Collected data entries:
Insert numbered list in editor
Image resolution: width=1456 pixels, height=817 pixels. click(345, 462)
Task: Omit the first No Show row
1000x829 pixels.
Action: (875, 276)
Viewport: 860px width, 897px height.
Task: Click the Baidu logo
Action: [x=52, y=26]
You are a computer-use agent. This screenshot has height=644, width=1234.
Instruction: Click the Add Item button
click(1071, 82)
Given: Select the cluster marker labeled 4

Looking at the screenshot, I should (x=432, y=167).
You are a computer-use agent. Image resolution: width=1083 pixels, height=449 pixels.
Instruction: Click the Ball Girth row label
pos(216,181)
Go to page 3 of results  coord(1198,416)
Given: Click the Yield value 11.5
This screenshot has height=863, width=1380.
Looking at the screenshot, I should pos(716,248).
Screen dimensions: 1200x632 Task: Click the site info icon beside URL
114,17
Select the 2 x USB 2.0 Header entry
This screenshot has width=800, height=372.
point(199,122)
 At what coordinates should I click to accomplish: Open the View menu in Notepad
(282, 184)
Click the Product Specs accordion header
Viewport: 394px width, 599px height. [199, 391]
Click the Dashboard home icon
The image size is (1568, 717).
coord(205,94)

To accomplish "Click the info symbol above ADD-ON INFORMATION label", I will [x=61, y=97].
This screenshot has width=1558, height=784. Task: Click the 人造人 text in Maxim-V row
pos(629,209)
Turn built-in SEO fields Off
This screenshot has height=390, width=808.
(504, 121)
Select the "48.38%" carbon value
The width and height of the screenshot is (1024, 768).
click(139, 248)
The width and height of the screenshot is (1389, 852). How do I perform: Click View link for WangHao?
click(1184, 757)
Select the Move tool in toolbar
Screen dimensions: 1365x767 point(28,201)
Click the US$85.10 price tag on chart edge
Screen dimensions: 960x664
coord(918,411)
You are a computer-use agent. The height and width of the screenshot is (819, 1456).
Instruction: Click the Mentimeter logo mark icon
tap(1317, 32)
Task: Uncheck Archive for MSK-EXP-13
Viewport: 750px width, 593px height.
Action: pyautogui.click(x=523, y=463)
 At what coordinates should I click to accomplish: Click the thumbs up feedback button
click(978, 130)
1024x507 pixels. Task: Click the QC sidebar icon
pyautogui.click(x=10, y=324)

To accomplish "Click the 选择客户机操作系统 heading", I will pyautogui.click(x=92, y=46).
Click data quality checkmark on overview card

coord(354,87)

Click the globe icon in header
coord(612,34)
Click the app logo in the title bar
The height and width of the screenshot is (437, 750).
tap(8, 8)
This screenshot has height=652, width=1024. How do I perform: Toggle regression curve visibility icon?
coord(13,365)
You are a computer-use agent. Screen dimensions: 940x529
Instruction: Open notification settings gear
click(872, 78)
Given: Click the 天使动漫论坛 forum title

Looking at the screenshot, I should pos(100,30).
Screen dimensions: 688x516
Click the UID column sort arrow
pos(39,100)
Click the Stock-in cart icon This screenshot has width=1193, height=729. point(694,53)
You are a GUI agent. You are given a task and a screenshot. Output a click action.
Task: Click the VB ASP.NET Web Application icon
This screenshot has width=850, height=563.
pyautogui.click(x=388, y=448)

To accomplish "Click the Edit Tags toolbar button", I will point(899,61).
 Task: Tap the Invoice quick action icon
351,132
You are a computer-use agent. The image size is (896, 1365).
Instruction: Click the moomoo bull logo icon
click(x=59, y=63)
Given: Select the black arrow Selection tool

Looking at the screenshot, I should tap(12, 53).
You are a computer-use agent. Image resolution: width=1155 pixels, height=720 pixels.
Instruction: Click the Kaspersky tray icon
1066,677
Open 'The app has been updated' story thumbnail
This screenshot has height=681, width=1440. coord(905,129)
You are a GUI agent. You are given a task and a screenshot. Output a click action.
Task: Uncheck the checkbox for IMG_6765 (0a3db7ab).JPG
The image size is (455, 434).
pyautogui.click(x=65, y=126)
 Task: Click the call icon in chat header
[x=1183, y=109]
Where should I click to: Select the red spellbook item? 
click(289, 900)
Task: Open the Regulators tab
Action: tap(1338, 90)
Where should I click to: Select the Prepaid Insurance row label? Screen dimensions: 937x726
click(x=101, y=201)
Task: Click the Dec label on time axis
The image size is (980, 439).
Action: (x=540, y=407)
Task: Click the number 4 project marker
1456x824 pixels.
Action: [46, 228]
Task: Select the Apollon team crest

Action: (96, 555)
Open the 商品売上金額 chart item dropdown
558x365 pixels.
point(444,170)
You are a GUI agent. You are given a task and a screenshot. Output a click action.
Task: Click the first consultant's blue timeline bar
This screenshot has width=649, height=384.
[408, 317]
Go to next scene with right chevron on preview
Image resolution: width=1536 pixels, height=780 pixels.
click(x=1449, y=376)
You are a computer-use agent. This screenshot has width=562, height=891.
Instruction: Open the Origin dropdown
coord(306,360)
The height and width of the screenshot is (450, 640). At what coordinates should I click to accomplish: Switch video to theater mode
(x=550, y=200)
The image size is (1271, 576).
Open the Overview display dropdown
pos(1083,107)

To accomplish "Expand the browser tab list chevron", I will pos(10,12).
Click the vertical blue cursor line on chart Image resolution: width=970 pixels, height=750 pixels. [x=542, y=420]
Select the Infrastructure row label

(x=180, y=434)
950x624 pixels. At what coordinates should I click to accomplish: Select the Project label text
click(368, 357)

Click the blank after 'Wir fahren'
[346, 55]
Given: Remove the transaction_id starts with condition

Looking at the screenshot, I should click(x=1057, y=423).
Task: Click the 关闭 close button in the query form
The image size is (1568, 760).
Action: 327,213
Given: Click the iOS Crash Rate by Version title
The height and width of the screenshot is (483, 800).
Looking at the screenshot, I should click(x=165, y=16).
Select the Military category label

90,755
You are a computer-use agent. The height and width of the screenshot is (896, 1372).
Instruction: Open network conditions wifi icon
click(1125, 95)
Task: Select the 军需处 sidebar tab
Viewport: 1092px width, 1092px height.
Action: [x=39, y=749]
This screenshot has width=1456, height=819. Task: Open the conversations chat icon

■ What is required ■
Print exactly the lines above from the one with "558x365 pixels." to the one with "has width=562, height=891.", including both.

■ Your solution ■
558x365 pixels.
point(444,170)
You are a GUI agent. You are given a task and a screenshot. Output a click action.
Task: Click the first consultant's blue timeline bar
This screenshot has width=649, height=384.
[408, 317]
Go to next scene with right chevron on preview
Image resolution: width=1536 pixels, height=780 pixels.
click(x=1449, y=376)
You are a computer-use agent. This screenshot has width=562, height=891.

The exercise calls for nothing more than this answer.